I started with partridge escabeche (page 148). “This meat escabeche recipe uses the same technique as the perhaps better known fish escabeche on page 38,” Seal writes. “I first tried a version of this, made with quail, at chef Susana Felicidade’s restaurant, Pharmacia (which takes its name from the pharmaceutical museum it shares a home with). Its garden has one of the best views in town of Lisbon’s skyline and then out across the river.”
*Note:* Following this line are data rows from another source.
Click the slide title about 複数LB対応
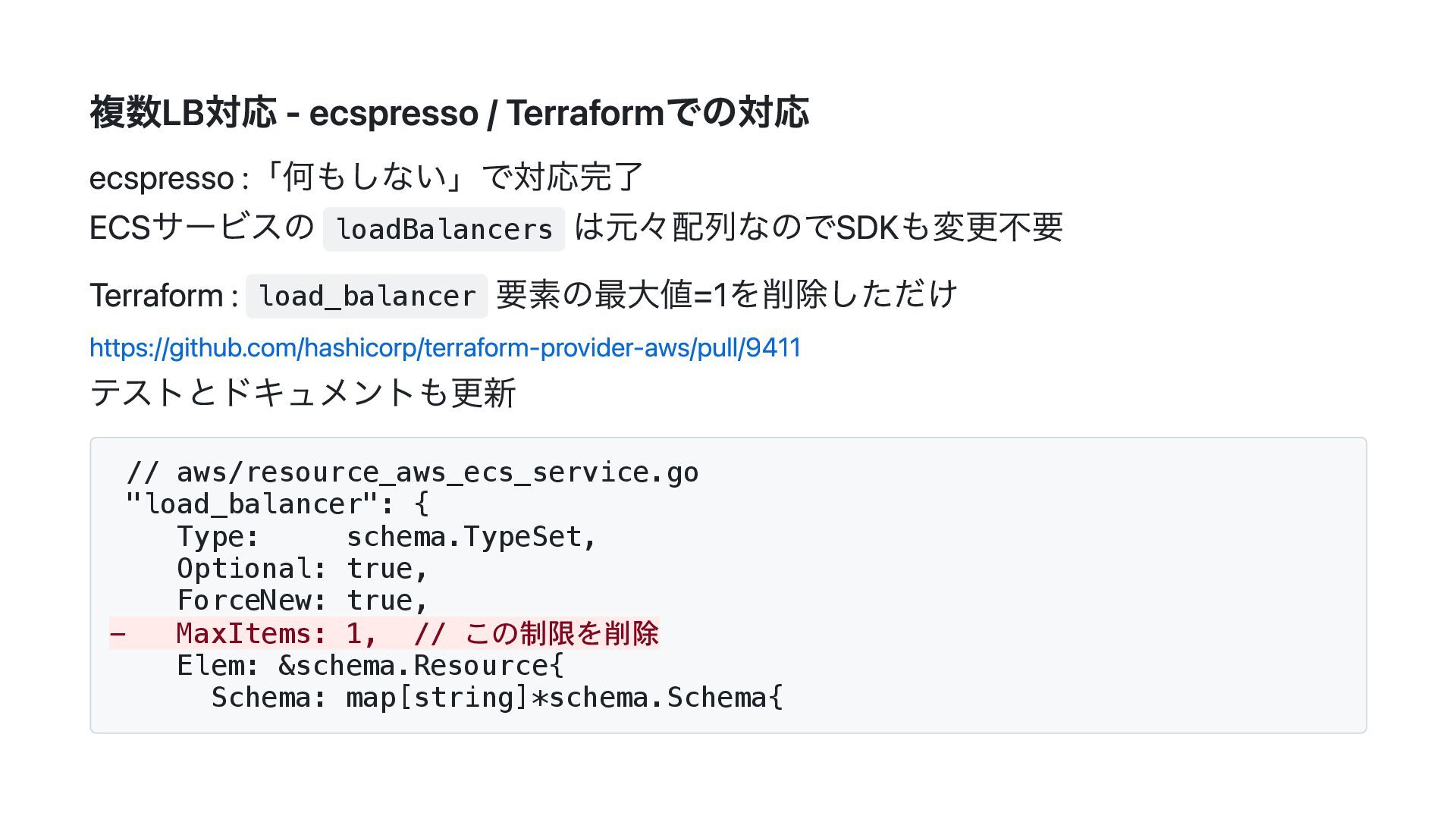Image resolution: width=1456 pixels, height=819 pixels. [x=449, y=112]
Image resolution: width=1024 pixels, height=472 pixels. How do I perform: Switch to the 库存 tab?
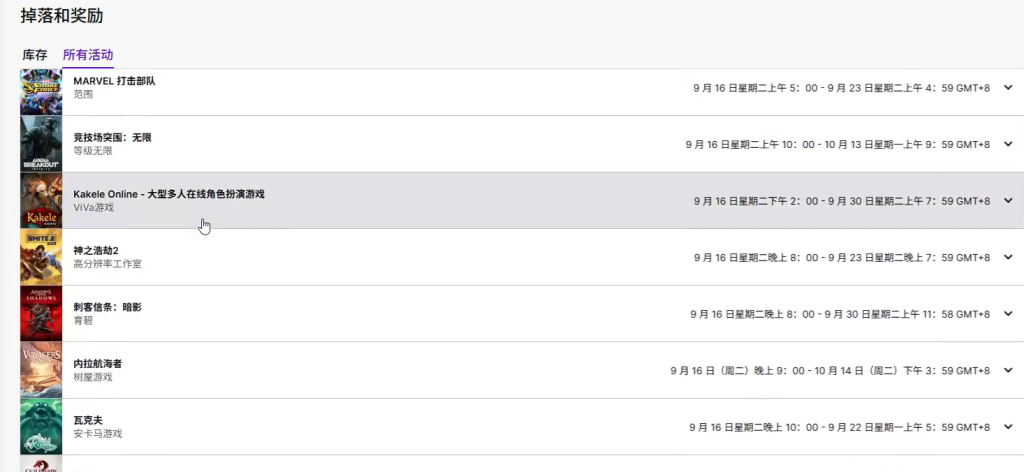point(35,55)
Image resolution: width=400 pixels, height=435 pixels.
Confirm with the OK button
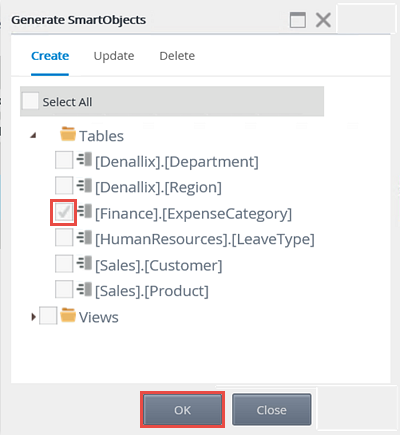pos(182,410)
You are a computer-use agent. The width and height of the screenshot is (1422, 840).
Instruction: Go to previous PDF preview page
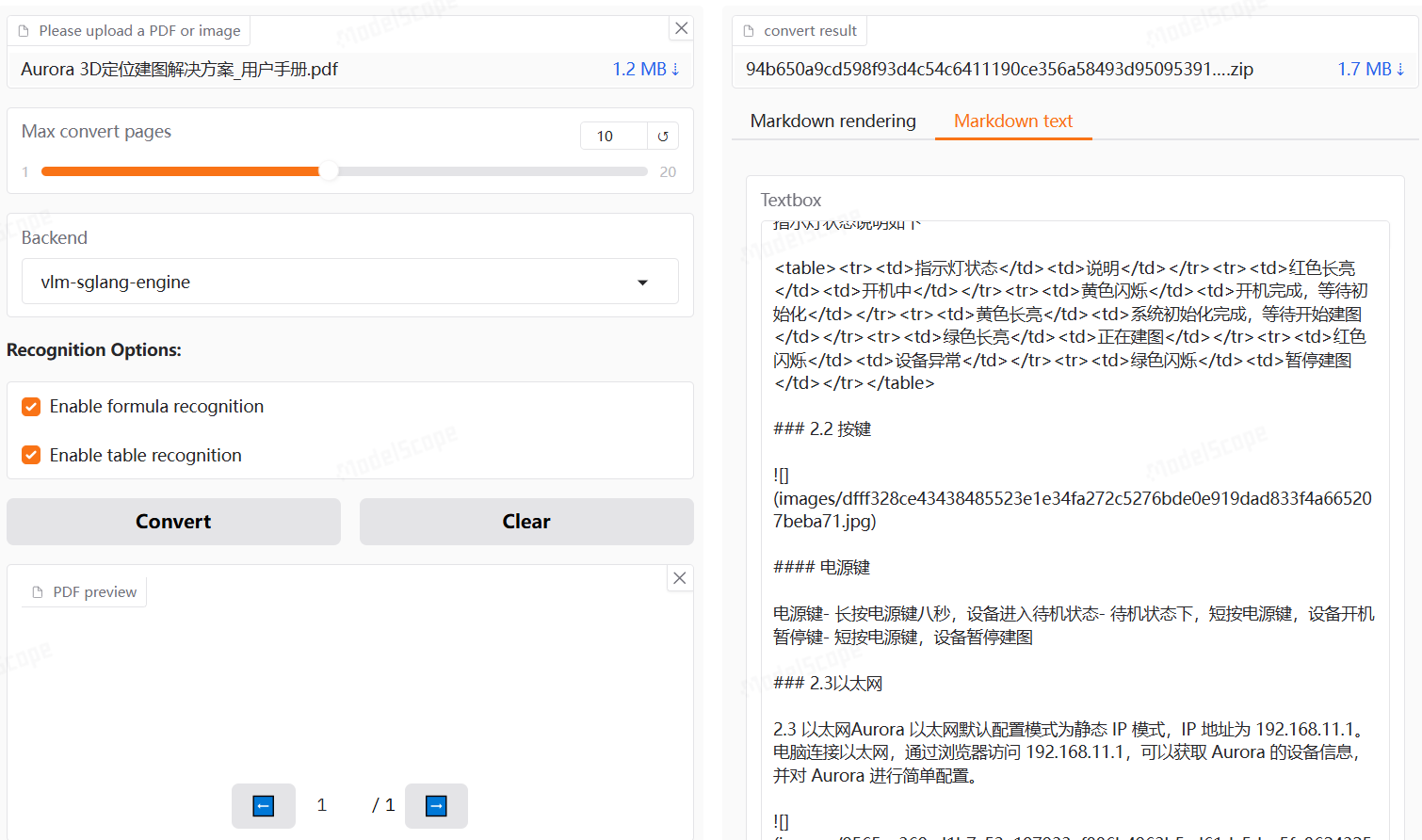[x=263, y=806]
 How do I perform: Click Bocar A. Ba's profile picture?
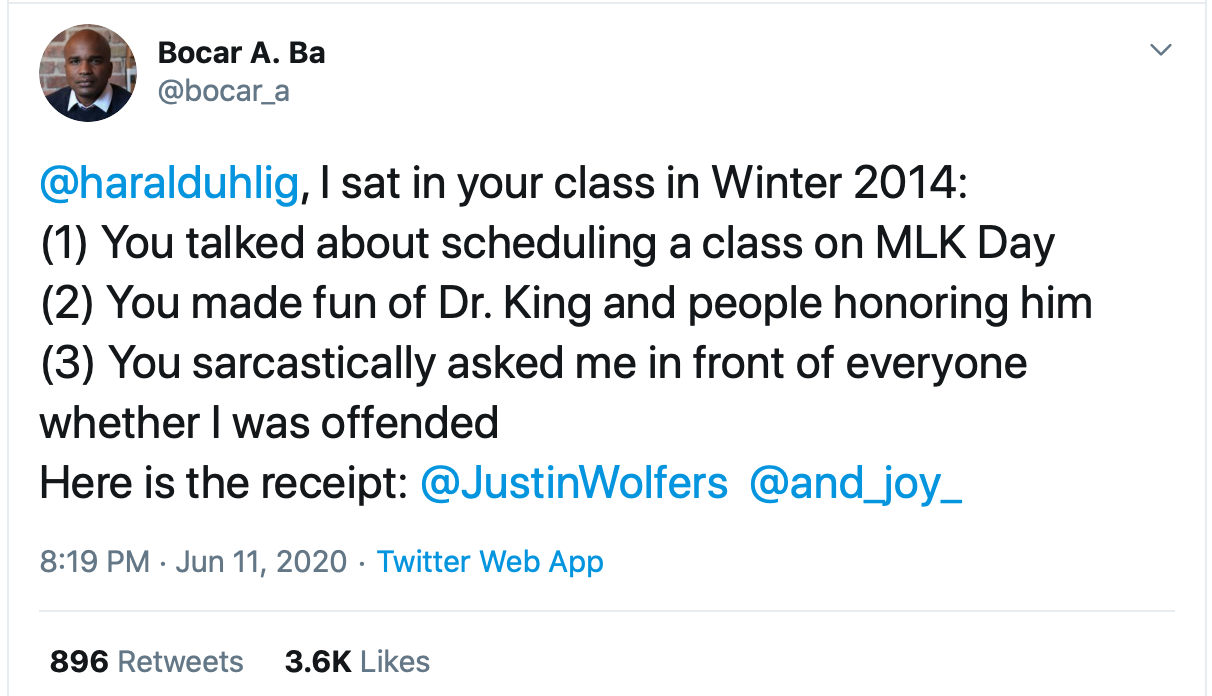(x=87, y=73)
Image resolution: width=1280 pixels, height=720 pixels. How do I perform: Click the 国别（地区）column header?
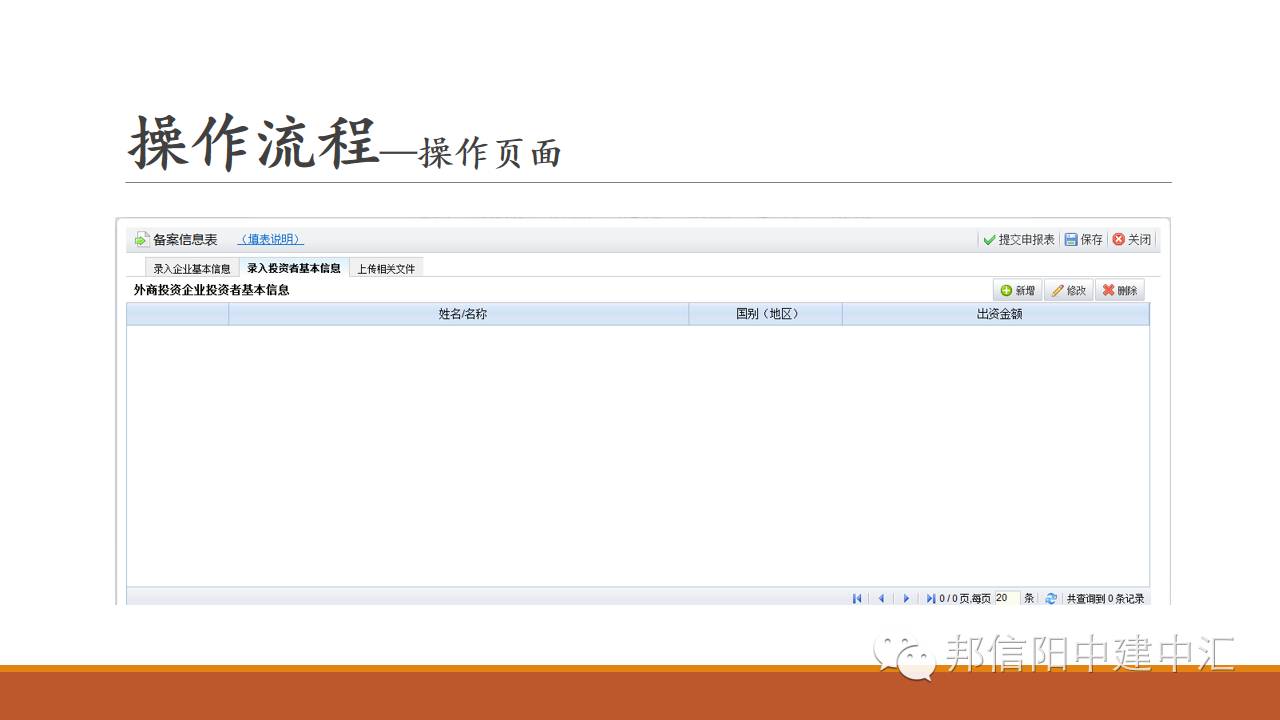point(767,314)
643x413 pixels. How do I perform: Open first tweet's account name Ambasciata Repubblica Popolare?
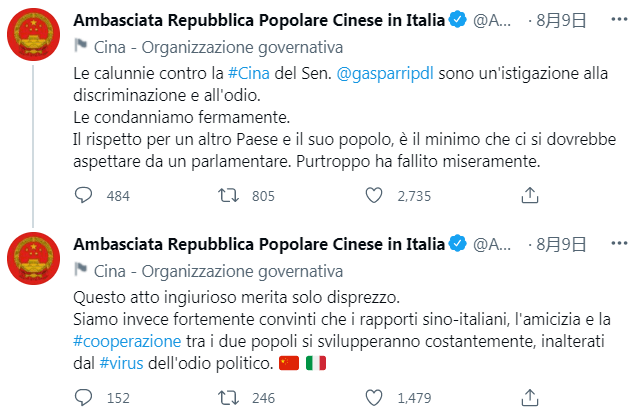click(259, 20)
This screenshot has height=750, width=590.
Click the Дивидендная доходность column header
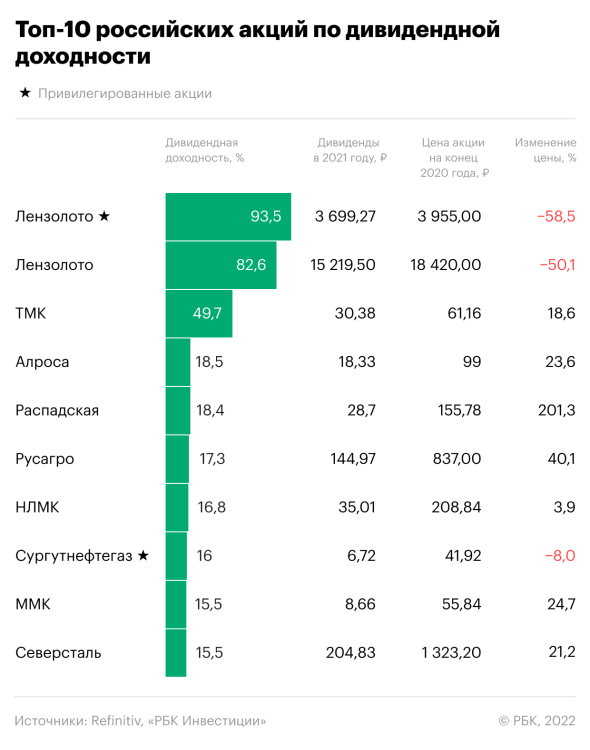tap(205, 150)
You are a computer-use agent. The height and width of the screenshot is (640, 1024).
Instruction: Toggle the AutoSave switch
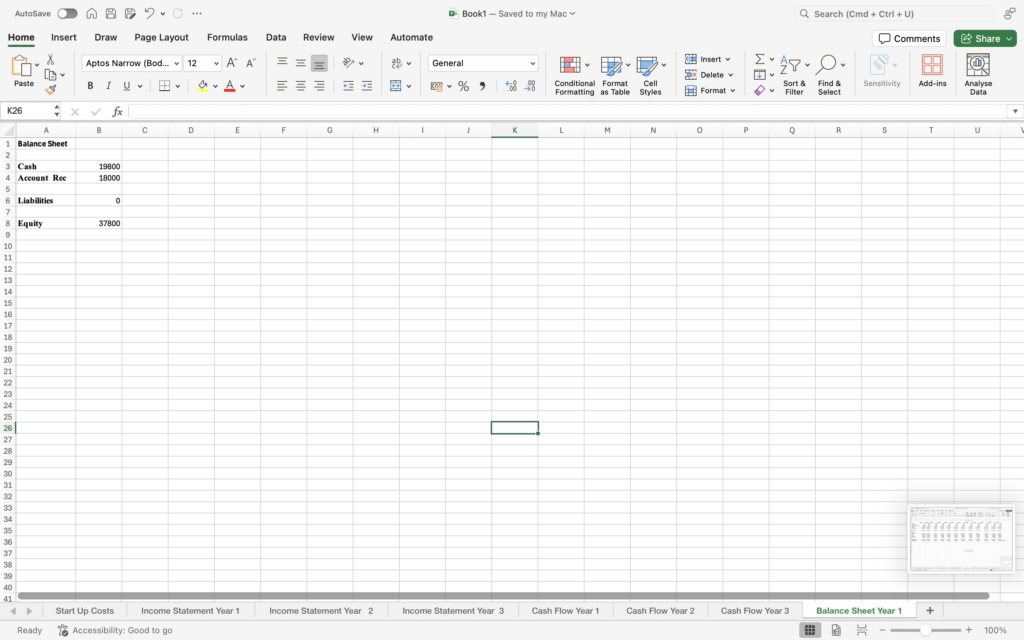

I’d eaten at Pharmacia twice in six days, ordering mostly the same dishes: homemade bread with pâté and local butter, soft Iberian pork stew with pork floss over polenta with sweet red pepper relish, and caramelized banana and peanut butter mousse with little crispy things, like a banana Butterfinger. The first night, I also had their sopa Alentejana, a soup of coriander broth, olive oil, bread, and garlic, with a poached egg, often referred to as “beggars’ soup.”

Inevitably, I had to make the restaurant’s escabeche with what I have available to me, Cornish game hens. The recipe was easy and inexpensive and comforting, with silken bird meat in a deeply flavorful and aromatic broth, even with marginal quantities of garlic, sweet paprika, and white wine. This was Lisbon, in my bowl—just without the city view from the museum’s lawn.

Partridge escabeche, with Cornish game hens

Similarly, for the shredded greens soup with chorizo, I couldn’t find Portuguese chouriço and didn’t want to use another premade sausage that would likely stray so far from tradition as to cross the Atlantic, so I bought ground pork and seasoned it (heavily) myself. The soup only calls for kale, potato, onion, and garlic besides. This is a recipe you should make for someone you’re dating when you start to have those awkward nights where you invite each other over to watch a movie. You don’t want to spend forever in the kitchen or fall asleep on the couch because you’re full—I know. Don’t mind the alliums; their sharpness gets cooked out of them so only the sweetness remains. It’s healthy, satisfying, and pairs well with wine—maybe say something Fabiano would say, and see what happens.

What do Lisboetas traditionally eat? Culinary historians point to the influences of the cultures that have dominated the city for almost two millennia (Roman, Islamic Moor, Iberian factions), and accordingly, the most quintessential recipes in Lisbon call for some combination of peppers, tomatoes, onions, garlic, lemons, ginger, paprika, cinnamon, cumin, coriander, turmeric, curry leaves, bay leaves, fresh herbs, wine, vinegar, olive oil, rice, bread—oh, and seafood. It could be tempting to compare it to the cuisines of other Mediterranean countries, but that would be insulting all around. They don’t even speak the same language.

Seal did similar cookbooks translating the cuisines of Turkey and Greece for the far West, and she’s concise, confident, and colorful in her writing. Lisbon has so many facets, though, which are all at once historic and eclectic and bold, and she lets them shine to their fullest in her cooking. There are predictable recipes for salt cod fritters and fish stews and pastries, but there are as many recipes for seemingly unlikely cultural exchanges, like Japanese tempura, Indian curry, and southeast African piri piri chicken.

Caldo verde, shredded greens soup with chorizo

There are also wildly endearing moments, as when Seal says she loves serving her hot pepper paste “with delicate wobbly fresh cheese, smearing both onto pieces of crusty bread” (page 170), explains that “pica pau actually translates as ‘woodpecker,’ but the name comes from the motion used to eat this dish, not what’s in it” (page 45), and admonishes, for her flaming chorizo, “never pour alcohol from a bottle onto an already burning flame, as this can result in a fireball” (page 154). You’ll read about “cold beers and plastic cups of sweet sangria” (fresh sardines on toast, page 23), salt cod fritters “hot and fluffy within” (page 39), and those tempura green beans translating as “‘little fishes of the garden,’ which I love” (page 25).

Instructions are clear, equipment is basic, ingredients are easy to source, substitutions are given, and encouragement to season to taste is given throughout—I love a cookbook that both guides and empowers its home cook. And I love a cookbook that really takes you there.

The best thing you can do this summer is go to Lisbon. Until then—cook Lisbon.